Your objective: Extract, unchanged, every line between the line holding "Select the first carousel dot" and the line holding "click(x=1417, y=394)", inclusive.

Entries drawn from a collection:
—————

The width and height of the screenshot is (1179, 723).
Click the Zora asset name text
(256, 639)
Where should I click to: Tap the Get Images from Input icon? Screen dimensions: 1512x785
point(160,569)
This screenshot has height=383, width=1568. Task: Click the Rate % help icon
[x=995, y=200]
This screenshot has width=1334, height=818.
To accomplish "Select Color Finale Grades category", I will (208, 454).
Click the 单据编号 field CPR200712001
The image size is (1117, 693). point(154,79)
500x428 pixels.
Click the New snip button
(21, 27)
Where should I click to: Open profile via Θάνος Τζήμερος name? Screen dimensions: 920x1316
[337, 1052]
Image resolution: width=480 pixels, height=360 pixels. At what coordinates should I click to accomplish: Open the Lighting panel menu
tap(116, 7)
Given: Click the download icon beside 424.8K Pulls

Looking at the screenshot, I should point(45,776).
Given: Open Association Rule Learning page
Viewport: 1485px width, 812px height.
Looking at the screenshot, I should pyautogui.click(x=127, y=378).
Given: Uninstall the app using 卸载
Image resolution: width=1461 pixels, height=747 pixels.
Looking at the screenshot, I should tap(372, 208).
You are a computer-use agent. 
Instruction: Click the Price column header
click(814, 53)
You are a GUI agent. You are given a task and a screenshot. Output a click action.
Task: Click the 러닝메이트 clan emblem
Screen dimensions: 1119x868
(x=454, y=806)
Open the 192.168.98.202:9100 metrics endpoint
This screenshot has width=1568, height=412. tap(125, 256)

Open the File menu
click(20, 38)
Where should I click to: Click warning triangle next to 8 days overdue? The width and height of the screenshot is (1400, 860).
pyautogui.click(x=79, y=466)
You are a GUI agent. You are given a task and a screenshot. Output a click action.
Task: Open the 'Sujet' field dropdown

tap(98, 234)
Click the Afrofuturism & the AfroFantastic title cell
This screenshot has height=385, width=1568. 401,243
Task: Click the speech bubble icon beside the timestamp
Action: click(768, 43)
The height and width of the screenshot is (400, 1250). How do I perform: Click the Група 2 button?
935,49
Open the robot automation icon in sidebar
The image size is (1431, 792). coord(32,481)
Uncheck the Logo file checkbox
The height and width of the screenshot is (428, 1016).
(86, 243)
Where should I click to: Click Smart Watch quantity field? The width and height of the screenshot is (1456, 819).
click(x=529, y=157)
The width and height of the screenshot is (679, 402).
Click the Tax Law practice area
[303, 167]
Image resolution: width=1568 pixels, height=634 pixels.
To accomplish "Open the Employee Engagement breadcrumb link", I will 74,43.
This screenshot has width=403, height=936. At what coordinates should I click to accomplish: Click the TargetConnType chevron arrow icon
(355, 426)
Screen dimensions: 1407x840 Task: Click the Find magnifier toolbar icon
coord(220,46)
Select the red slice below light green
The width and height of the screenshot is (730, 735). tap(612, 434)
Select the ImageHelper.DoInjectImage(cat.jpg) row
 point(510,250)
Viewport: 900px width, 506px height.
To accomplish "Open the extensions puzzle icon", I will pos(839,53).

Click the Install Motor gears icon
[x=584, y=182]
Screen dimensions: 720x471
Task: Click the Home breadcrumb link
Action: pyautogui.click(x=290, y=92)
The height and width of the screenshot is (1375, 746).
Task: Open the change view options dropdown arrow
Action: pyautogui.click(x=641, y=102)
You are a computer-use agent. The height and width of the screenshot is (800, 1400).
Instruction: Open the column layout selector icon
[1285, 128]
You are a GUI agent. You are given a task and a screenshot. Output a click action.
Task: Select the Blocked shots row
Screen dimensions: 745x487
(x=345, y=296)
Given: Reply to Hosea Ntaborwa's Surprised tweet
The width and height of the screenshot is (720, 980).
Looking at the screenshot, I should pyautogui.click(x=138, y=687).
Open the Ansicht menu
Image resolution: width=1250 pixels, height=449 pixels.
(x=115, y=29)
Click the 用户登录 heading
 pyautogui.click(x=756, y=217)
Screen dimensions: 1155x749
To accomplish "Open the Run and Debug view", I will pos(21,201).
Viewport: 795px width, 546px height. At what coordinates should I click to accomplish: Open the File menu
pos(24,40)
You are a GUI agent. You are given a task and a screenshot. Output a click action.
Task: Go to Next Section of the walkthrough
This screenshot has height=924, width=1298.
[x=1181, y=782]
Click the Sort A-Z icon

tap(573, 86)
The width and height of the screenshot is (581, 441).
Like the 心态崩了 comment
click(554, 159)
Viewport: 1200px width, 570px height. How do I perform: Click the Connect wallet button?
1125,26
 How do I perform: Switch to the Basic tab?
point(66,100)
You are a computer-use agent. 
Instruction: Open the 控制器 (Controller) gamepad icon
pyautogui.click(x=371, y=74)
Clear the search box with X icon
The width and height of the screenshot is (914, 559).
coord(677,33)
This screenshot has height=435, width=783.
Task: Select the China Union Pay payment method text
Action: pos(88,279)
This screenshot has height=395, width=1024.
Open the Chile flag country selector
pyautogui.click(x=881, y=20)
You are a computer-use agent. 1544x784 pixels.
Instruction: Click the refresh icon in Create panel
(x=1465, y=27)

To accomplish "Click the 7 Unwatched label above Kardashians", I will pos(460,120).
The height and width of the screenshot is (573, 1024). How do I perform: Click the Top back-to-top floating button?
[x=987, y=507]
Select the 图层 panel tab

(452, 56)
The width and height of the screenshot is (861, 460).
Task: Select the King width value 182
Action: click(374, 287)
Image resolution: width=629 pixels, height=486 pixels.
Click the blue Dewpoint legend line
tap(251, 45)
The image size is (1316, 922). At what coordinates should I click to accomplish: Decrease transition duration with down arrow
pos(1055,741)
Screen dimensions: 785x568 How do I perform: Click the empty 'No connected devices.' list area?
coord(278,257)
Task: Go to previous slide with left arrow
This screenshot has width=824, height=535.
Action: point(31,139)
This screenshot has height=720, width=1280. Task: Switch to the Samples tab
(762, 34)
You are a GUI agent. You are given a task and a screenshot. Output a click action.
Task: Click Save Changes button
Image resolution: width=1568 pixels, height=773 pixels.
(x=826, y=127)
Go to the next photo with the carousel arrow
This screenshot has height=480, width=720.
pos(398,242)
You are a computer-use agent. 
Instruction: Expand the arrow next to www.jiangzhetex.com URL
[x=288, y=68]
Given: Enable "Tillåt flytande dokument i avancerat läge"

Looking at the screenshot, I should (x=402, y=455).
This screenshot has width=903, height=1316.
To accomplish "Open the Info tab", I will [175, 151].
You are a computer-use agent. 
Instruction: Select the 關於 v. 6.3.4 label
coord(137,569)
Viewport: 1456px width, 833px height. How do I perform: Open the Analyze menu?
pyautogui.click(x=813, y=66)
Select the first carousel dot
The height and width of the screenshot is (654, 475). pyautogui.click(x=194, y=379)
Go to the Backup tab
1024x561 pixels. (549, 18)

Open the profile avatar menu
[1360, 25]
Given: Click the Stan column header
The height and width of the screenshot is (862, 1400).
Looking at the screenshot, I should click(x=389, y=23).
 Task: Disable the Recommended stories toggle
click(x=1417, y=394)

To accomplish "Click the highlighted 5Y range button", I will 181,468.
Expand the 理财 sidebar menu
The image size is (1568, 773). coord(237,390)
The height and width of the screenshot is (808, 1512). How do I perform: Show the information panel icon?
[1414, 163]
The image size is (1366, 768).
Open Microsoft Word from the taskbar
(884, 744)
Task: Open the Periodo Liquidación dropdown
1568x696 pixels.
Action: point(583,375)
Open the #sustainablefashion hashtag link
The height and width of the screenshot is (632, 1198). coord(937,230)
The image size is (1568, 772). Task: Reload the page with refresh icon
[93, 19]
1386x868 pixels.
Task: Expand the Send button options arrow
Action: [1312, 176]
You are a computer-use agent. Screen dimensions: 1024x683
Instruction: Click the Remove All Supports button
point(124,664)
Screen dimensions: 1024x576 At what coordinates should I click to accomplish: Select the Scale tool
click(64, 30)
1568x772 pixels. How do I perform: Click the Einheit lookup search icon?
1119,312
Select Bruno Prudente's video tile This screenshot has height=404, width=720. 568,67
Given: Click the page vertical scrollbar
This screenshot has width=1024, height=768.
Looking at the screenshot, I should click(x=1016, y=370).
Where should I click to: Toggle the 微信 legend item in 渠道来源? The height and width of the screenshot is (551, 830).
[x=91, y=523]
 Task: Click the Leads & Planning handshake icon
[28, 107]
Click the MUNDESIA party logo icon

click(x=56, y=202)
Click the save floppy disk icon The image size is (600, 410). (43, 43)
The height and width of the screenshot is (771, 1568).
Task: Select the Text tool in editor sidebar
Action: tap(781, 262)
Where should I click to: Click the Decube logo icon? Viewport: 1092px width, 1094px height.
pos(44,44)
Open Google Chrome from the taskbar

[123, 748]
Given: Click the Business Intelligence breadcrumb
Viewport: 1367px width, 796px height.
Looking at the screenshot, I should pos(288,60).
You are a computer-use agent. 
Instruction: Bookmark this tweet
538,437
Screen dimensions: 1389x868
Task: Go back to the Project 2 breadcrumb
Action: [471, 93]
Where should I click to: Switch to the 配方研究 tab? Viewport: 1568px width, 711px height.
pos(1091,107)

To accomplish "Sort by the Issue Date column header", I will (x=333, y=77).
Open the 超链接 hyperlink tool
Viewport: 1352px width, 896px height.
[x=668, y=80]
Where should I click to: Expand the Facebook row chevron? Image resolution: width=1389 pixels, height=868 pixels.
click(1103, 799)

—————

Complete output:
Select the first carousel dot
The height and width of the screenshot is (654, 475). pyautogui.click(x=194, y=379)
Go to the Backup tab
1024x561 pixels. (549, 18)

Open the profile avatar menu
[1360, 25]
Given: Click the Stan column header
The height and width of the screenshot is (862, 1400).
Looking at the screenshot, I should click(x=389, y=23).
 Task: Disable the Recommended stories toggle
click(x=1417, y=394)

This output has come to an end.